9. Satyra - to utwór literacki, który krytykuje i ośmiesza różne zjawiska.
- Do Króla - opisuje sposób, w jaki polska szlachta krytykuje Stanisław Augusta Poniatowskiego. Twierdzi, że król nie powinien zasiąść na tronie polskim, gdyż nie wywodził się z rodu królewskiego. Szlachta zazdrości mu tytułów „najjaśniejszy Panie" i tak rozległej, bardzo wpływowej władzy. Uważa, iż jest on za młody i niedoświadczony
do rządzenia krajem; nie może znieść autorytetu jakim się cieszy. Nienawidzi sposobu w jaki traktuje swoim poddanych, zyskując ich poparcie - przeprowadzając istotne reformy.

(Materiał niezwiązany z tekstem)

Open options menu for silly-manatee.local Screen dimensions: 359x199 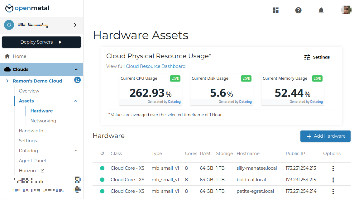pyautogui.click(x=333, y=168)

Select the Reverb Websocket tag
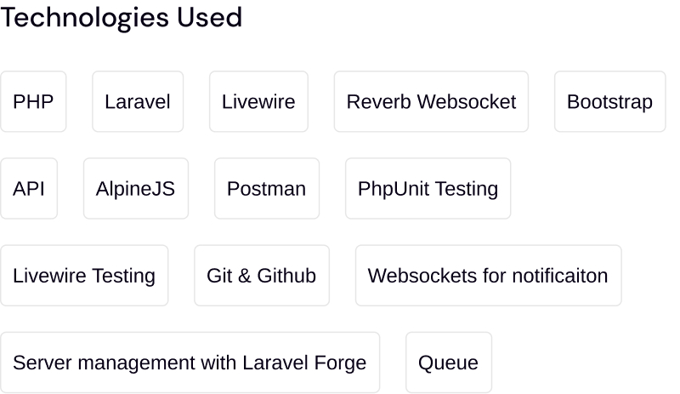coord(431,102)
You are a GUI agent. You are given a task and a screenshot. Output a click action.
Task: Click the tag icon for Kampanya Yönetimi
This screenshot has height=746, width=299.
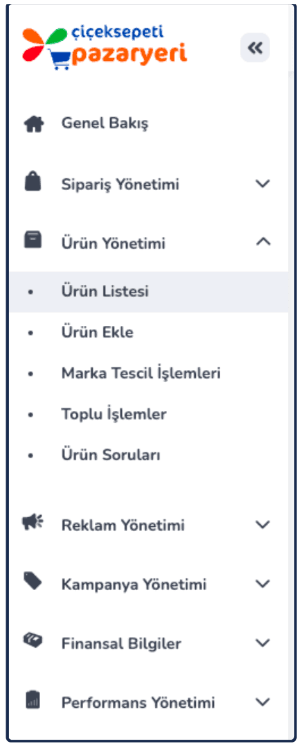coord(33,582)
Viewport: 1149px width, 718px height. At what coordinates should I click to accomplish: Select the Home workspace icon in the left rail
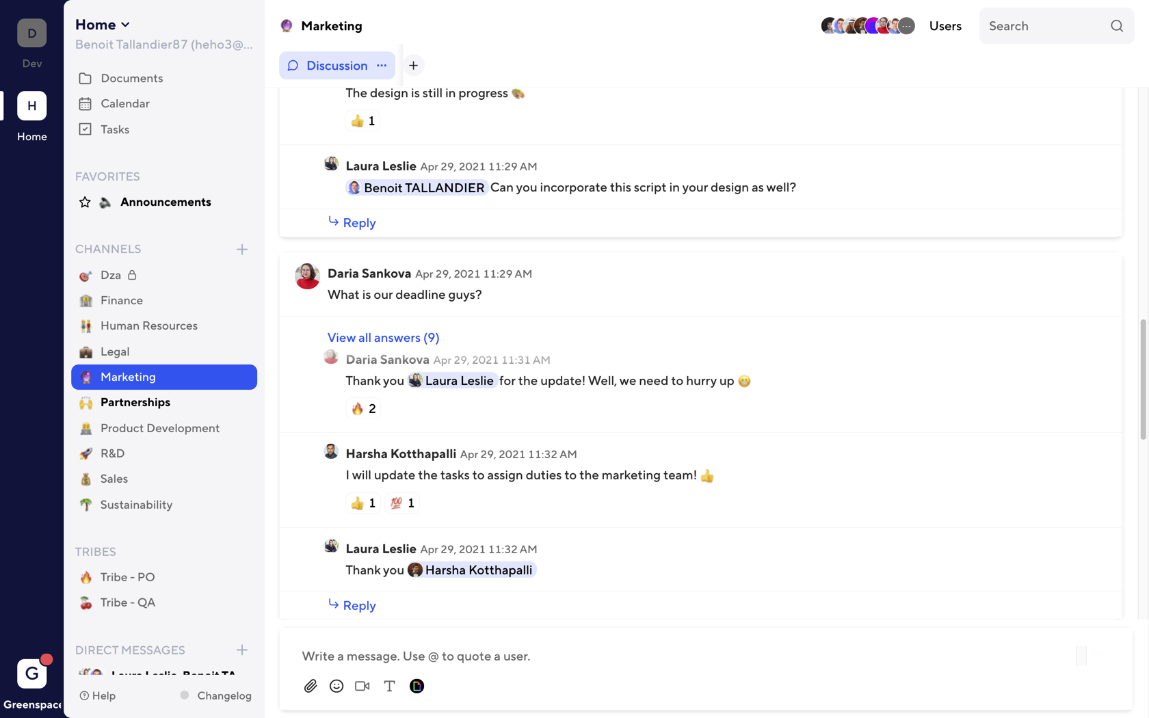pos(31,106)
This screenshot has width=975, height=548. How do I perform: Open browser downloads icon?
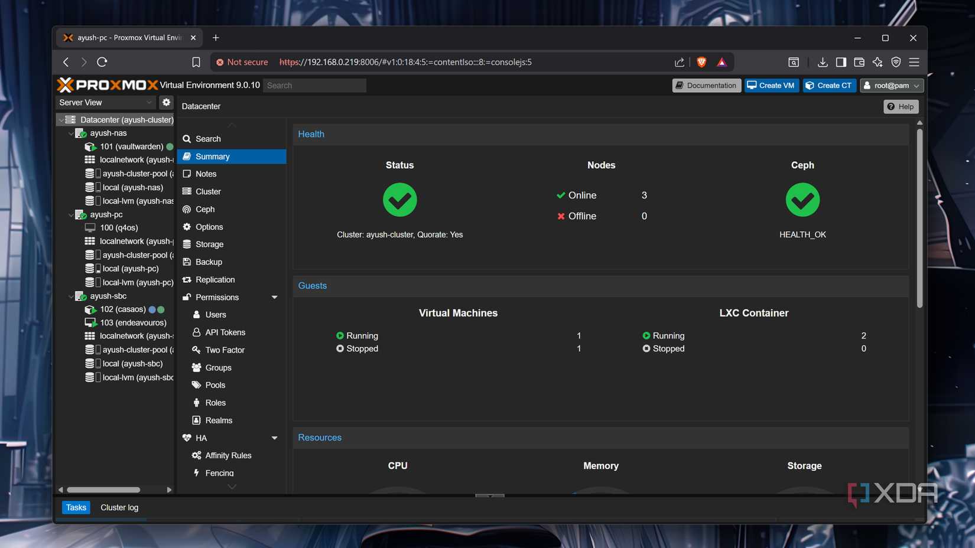(822, 62)
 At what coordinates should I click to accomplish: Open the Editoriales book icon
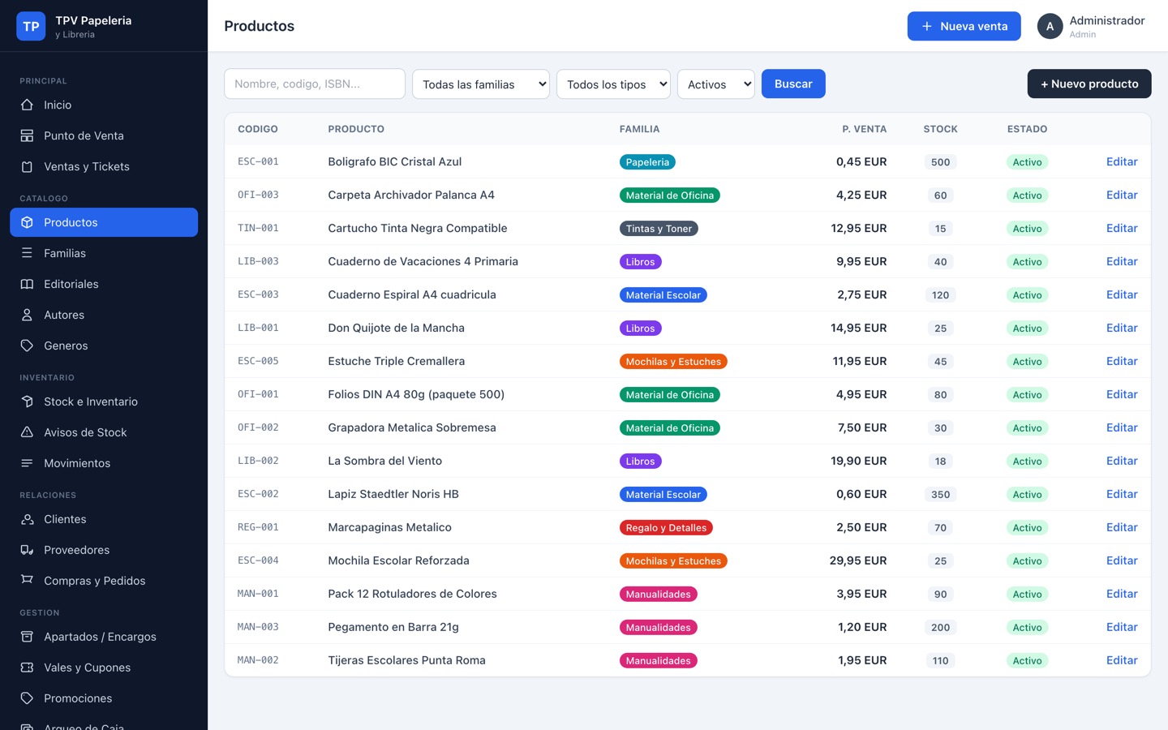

Mimo, iż satyra ma ośmieszać i kpić z króla, tak naprawdę wychwala jego zalety i opisuje te pozytywne cechy władcy kraju znajdującego się pod zaborami.
- Żona Modna - Szlachcic ten opowiada o swojej żonie, która została wychowana w mieście i przeprowadziła się do niego na wieś. Żona ciągle krytykuje styl wiejski, nie podoba jej się dom męża, jest bardzo wymagająca, chce do wszystkiego osobne pokoje i lepszej służby. Próbuje ze wsi zrobić miasto.
Pewnego dnia żona wydaje bal, zaprasza wykwintnych gości, którzy dobrze się bawią nie zwracając na nic uwagi. Biedny mąż musi im wszystkim usługiwać. Po balu był pokaz sztucznych ogni, podczas którego przypadkiem zapaliła się stodoła, goście myśląc, że tak ma być wiwatują i krzyczą z zadowolenia. Szlachcic z płaczem próbuje ratować co się da, nie pomaga mu w tym nawet żona która zajęta jest zabawą.
Mimo, że bal był wspaniały, pozostawił po sobie tragiczne skutki dla gospodarzy. Natomiast dla szlachcica wybór żony, mimo jej urody, dobrego wychowania oraz bogatego posagu, okazał się pomyłką.
- Pijaństwo - Bohaterami tego utworu jest dwóch szlachciców, z których jeden jest świeżo po alkoholowej libacji i w swojej opowieści przekazuje przyjacielowi historię z dnia poprzedniego. Zarysowany obraz sytuacji przedstawia nie tylko skłonność do nadużywania alkoholu, ale również wykorzystywanie każdej sposobności do napicia się.
Bohater opowiadający swoje przygody wydaje się żałować swoich postępków i swoje racje zamyka zdaniem; "Bogdaj w piekło przepadło obrzydłe pijaństwo!". Rozmówca podchwytuje tą myśl i w długim monologu przedstawia szkodliwość nałogu i pożytki z trzeźwości.
Puenta tego utworu uderza więc nie tylko w nałóg pijaństwa, ale również w skłonność natury ludzkiej, która pozwala mu popełniać czyny świadomie przez niego oceniane jako złe i szkodliwe.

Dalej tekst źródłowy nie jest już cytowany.